朔の耳には、まるで遠い喧騒の幾つかのような、言葉は耳に届き始める。
「……みんな、何か、言ってます」
「この世の、誰かの願いだ……これから、嫌という程、聞くだろう、この声を……」
徐々に、まるで重力に引かれるように、朔の身体が落ちていくような感覚に見舞われる。
「では最後にしよう。朔、君の願いは何だ?」
「私は……私は! 誰かの、いえ、皆の願いを叶えたい、たとえその先辛いことがあったとしても、一瞬でもよかったと言って欲しい!」
「その為に人の身体を失い、永い時を彷徨うとしても、か?」
「はいっ!!」
『その願い、聞き入れた――――』
朔の身体が、真っ逆さまに落ちていく。
そして、世界は、強い光に包まれる。
***
「神様、立ち上がれないなんて嘘だったんですね?」
「いや、嘘じゃないさ、何せ7つも産んだんだ、一時的に魔力不足になっても仕方がないだろう……いや、朔の魔力量は優秀だな。私の力不足まで叶えていったようだ」
「何なんですか、貴女は? ニワトリかなんかですか」
「ニワトリは一日一つしかタマゴを産まんぞ、覚えておくがいい、アメ……いや、マメ知識だ」
さらが目を覚ますと、耳元に聞こえてきたのはそんな馬鹿馬鹿しい会話だった。
「……さら、起きた?」
その視界に、きれいな銀髪が覆う。
「せ、りか? ここどこ?」
「知らない……離島の小島。塾からそんなに離れてないみたいだけど」
髪を解き、銀髪のロングヘアを風に靡かせたせりかが、手を伸ばしてくれる。その手を取って起き上がった。背中に刺さる草の感触が離れていく。
「契約は」
「切れてないわ……あの子が、叶えてくれたのね」
そう言ってせりかが指差す先には、草に覆われた小高い丘。その先にあるのは大きな樹だった。

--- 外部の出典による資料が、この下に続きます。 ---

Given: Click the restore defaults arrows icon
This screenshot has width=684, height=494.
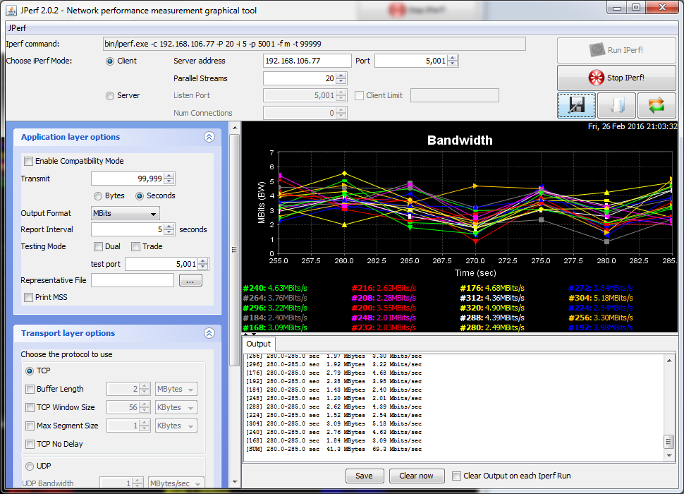Looking at the screenshot, I should (656, 105).
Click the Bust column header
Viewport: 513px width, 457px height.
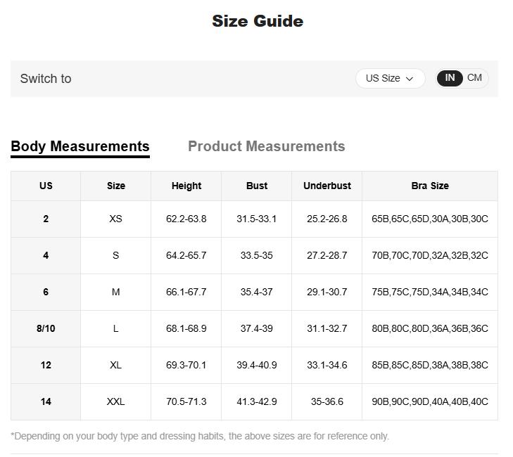pyautogui.click(x=256, y=186)
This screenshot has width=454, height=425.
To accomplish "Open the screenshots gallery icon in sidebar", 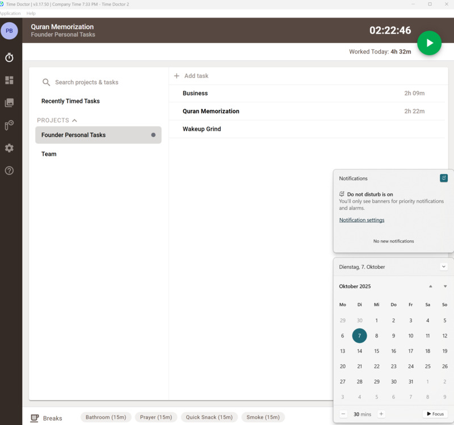I will [9, 103].
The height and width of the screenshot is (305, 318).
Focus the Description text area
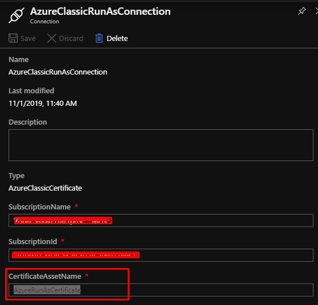(161, 145)
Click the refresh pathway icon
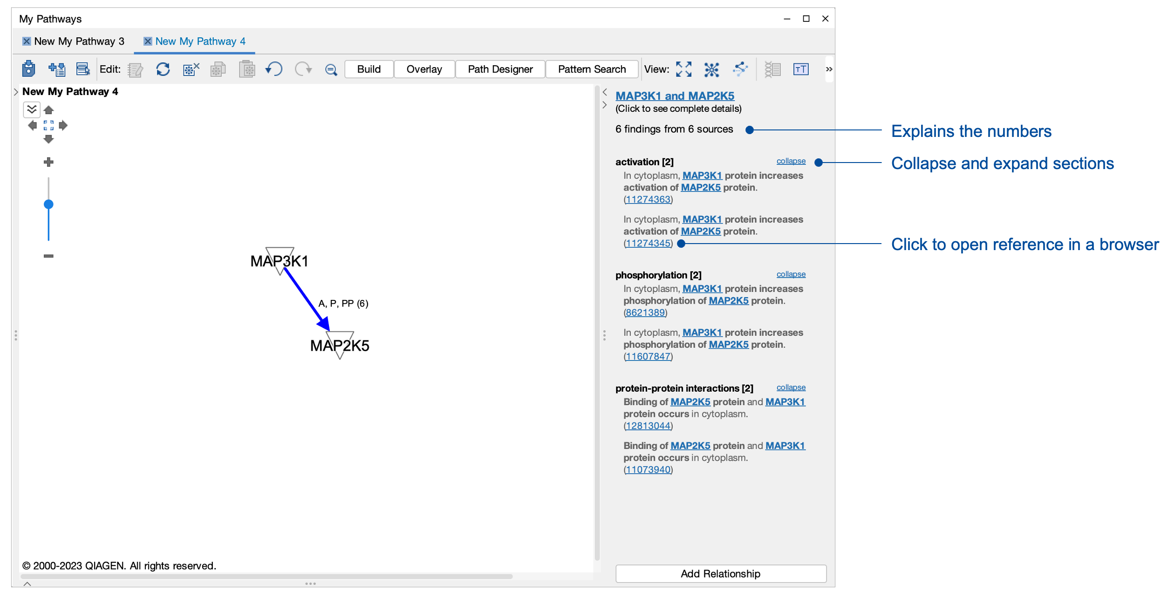 (x=163, y=69)
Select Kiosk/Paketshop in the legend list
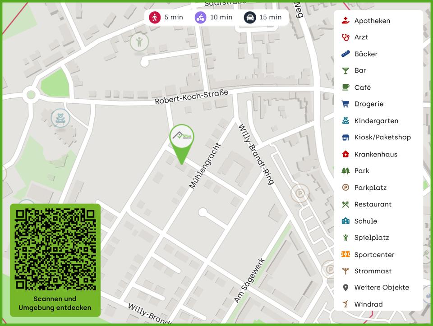 [382, 138]
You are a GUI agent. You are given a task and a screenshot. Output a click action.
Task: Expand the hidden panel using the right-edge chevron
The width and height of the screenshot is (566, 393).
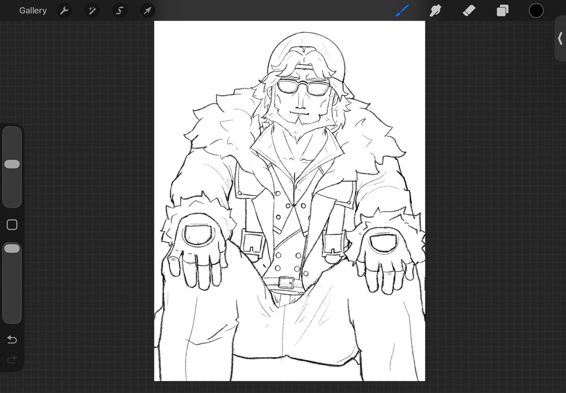(560, 38)
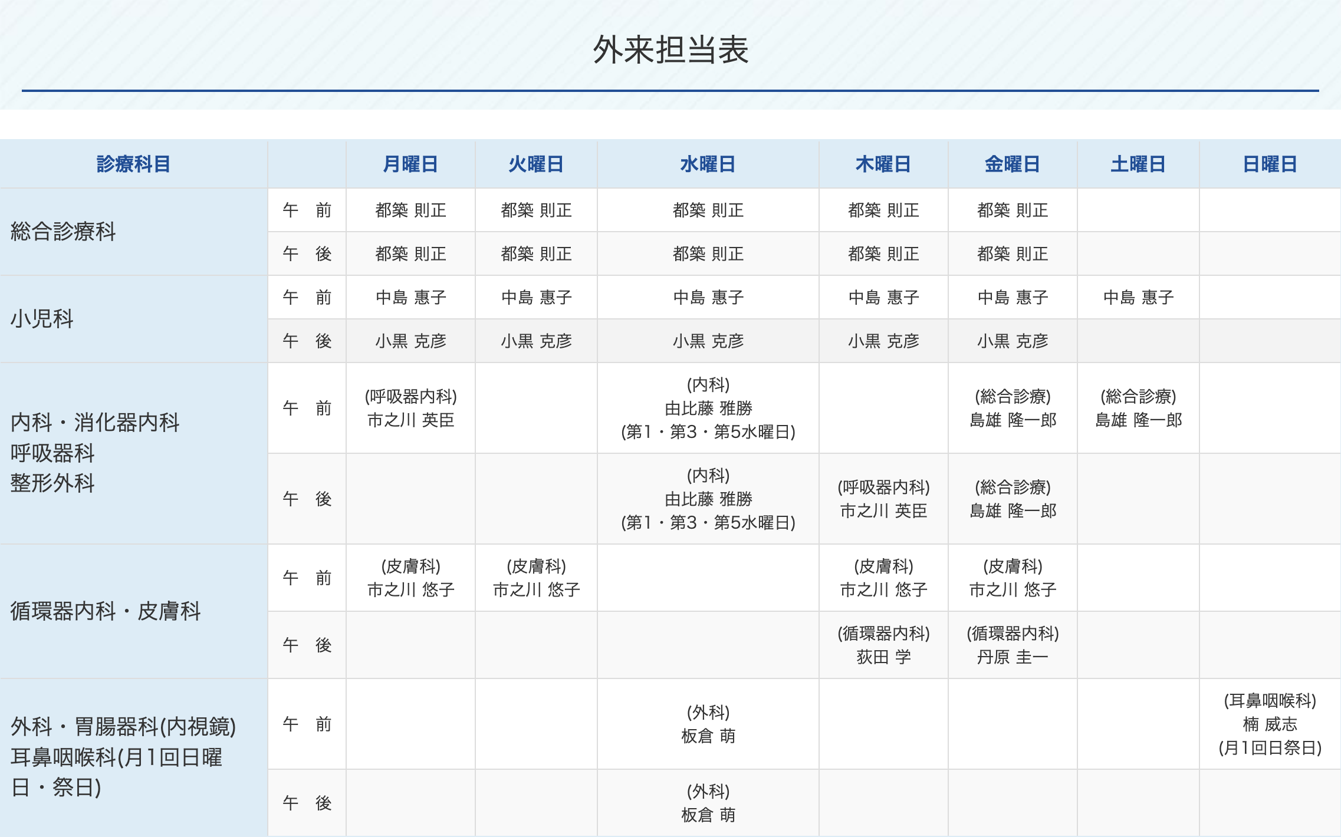The width and height of the screenshot is (1341, 837).
Task: Select the 総合診療科 department row label
Action: (63, 232)
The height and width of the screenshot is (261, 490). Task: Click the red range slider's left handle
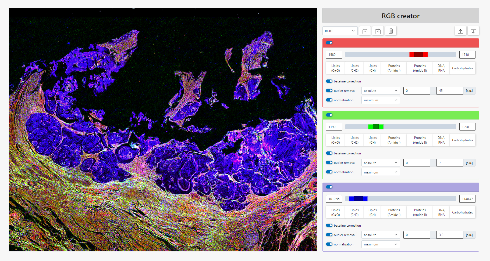(411, 55)
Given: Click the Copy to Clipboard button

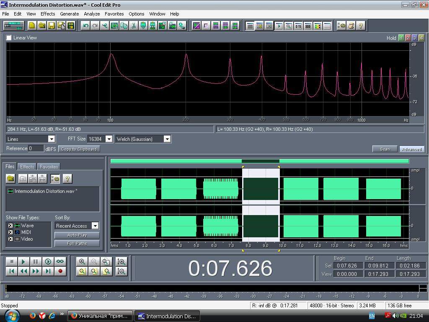Looking at the screenshot, I should (79, 149).
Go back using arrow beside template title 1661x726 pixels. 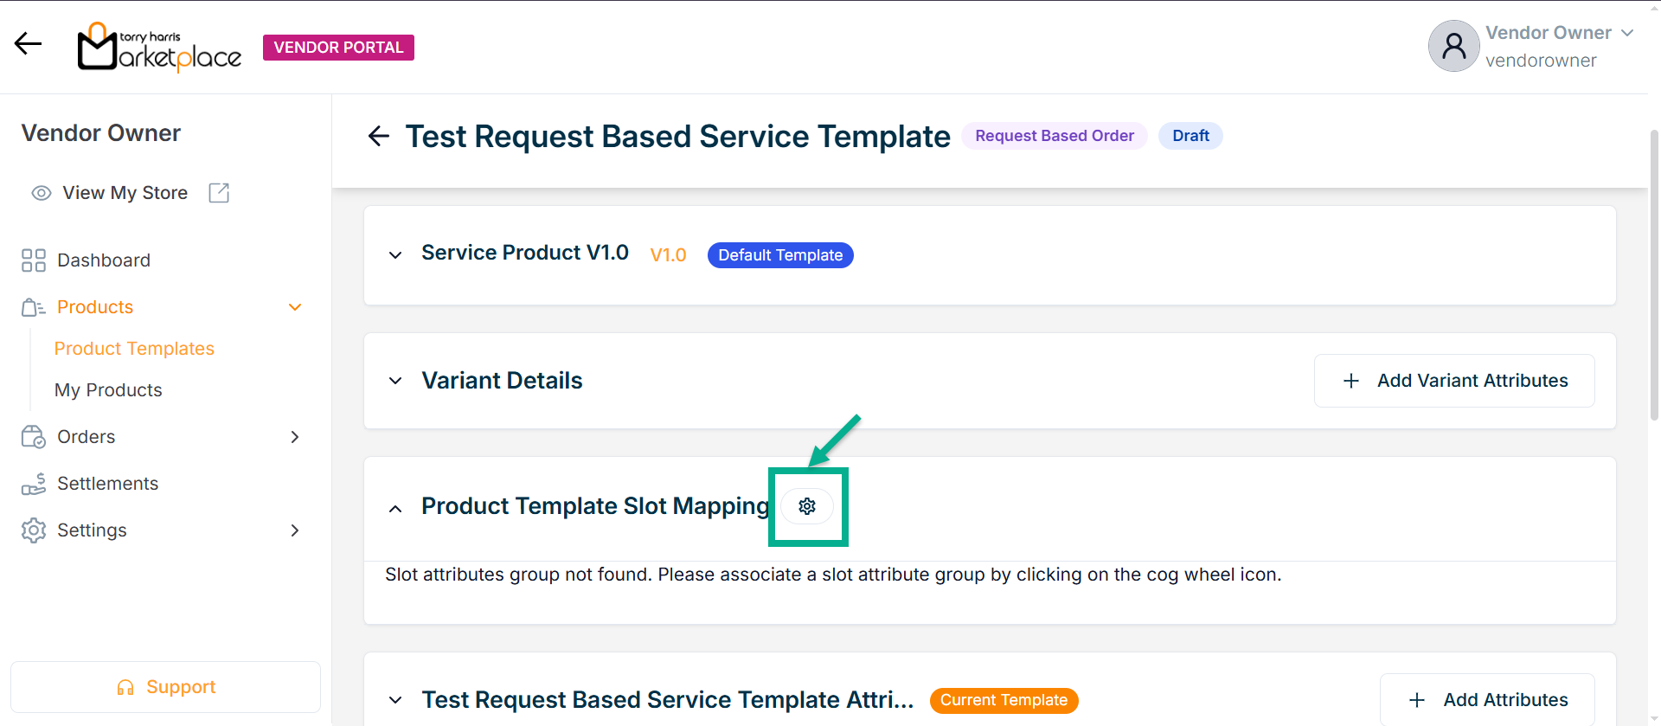pyautogui.click(x=379, y=136)
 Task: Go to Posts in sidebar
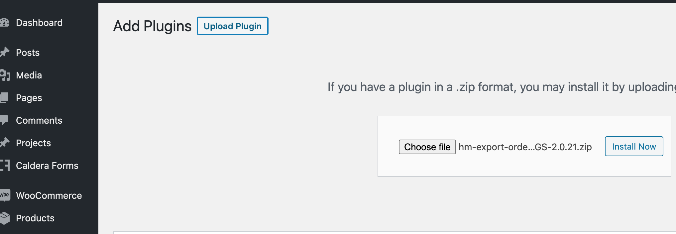(x=28, y=53)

広々とした枝の広葉樹に、見たことのない小さな星のような花が連なっている。
「……あれが、朔ちゃんの姿……?」
「強いていうならば、妖精の結合体……精霊と言うべきか? ……が、宿った『神木』だ」
後ろから、すっかり立ち上がれるようになった神が、無い胸を張って説明してくる。
「神木?」
「昔は天使や神が人柱にされたものだ。微細な魔力を持ち、人間がそれにあやかるために願いをかけてきたものだな。その魔力を操って精霊と成った朔はこれから願いを叶えるのさ」
神は勝手に深く頷く。さらはふぅん、とどちらともない返事をして、さわさわ音を立てて揺れる木枝を遠くに眺めた。木漏れ日がキレイだ。手入れされていないはずの……静かな、静かな場所なのに。
「……私みたいに人になれる?」
「今は無理だろう、まだ馴染んでいない。そのうち精霊として姿を現せるかもしれないが、それにはファミリア契約を結ぶ人間が必要だ」
そっか、とさらはうなだれる。
「……すまない、望まない結果なのは分かっていたが……誰も泣かせないのが私のポリシーだったが、難しいことだな……結局また、泣かせてしまったようだ」
その反応に、次は神がうなだれた。
「ううん、朔ちゃんが決めたことなら、私もう泣かないよ」
「……そうだな、それがきっと彼女にとっても一番だろう」
神もその目線を、朔の木に合わせて、柔く微笑んだ。
さらとせりかは顔を見合わせて頷く。
「さて、私はそろそろ天界に戻るとしよう。流石に寄り道が過ぎた。久々の下界で、懐かしい場所を見ることも出来たしな」
「そうだ、神様、ここはどこなの? 私達も帰れる?」
さらは立ち上がる。見渡す限り草原で遠くに古びた家屋がひとつあるぐらい。
潮風の匂いが辺りを覆っている。海が近いのだろうか。
「……名も無い無人島だ。君たちの街からはそう遠くないだろうから、飛んで帰れるはずだ。いや、昔は名があった。『ストルード』と言ってな、呪われた島と言われていたよ。」
「呪われた島…?」
神は隠していた羽を伸ばす。桃色の幾重にも重なった、半透明の羽根だ。
「『悪魔』の住んでいた島さ」
「……ここでの生活は、楽しかったんですか?」
神は浮かび上がりながら思わせぶりに振り返る。目線の先には古びた家屋があった。きっとあの家が……かつての『悪魔』の住処だったのだろう。
さらはその態度に仕方なく笑いながら、聞き返した。
「ああ、悪くなかった。愛していたよ」
「そっか、なら、良かった」
さらが強く頷くのを確認し、神はお付きと共に天の向こうへと消えていった。
せりかと共に寄り添いながらそれを見送って、さらは朔の樹を振り返る。